Human skull is 7 million years old
When a 7-million-year-old skull was first found, Daniel Lieberman, a professor of anthropology at Harvard, called it “one of the greatest discoveries of the past 100 years.” After studying new evidence including teeth and jaw fragments, Lieberman stands by that statement. “The next oldest, reasonably complete humanlike skull we have is just over 3 million years old,” he notes. “The Toumai fossils go back close to the time when anthropologists believe our ancestors separated from chimpanzees.”
In 2001, Michel Brunet, from the University of Poitiers in France, led a team who found the cracked and distorted cranium, along with two lower jaw fragments and some teeth, in a blisteringly hot, arid part of Chad, in north central Africa. The discovery pulled up the tree of evolution by its roots.
Brunet and his team named the creature Toumai, which means “hope of life” in the local language. It’s a name often given to newborns in Chad. The fossils make him out to be about 3 to 4 feet tall, with thick brow ridges, and a flat, somewhat humanlike face.
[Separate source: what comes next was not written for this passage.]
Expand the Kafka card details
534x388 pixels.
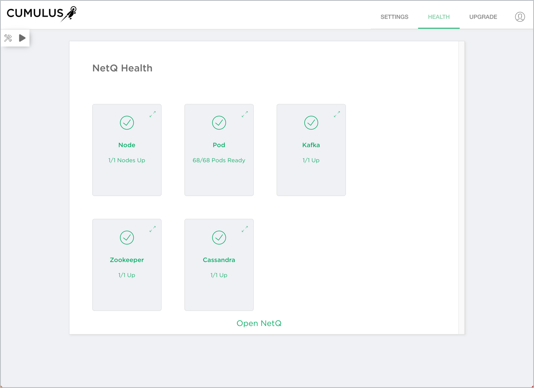(x=337, y=115)
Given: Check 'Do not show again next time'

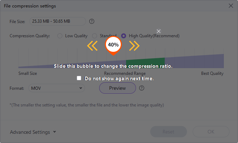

Close examination of the new teeth and jaw parts lead to the conclusion that they are of the same ancient age and belonged to creatures like Toumai.
The fossils were pictured and described in two articles in the April 7, 2005, issue of the journal Nature. The two reports are the product of an international collaboration among Brunet and his colleagues at the University of Poitiers; Lieberman; David Pilbeam, a professor of anthropology at Harvard; and researchers from the University of Zurich in Switzerland and from Chad.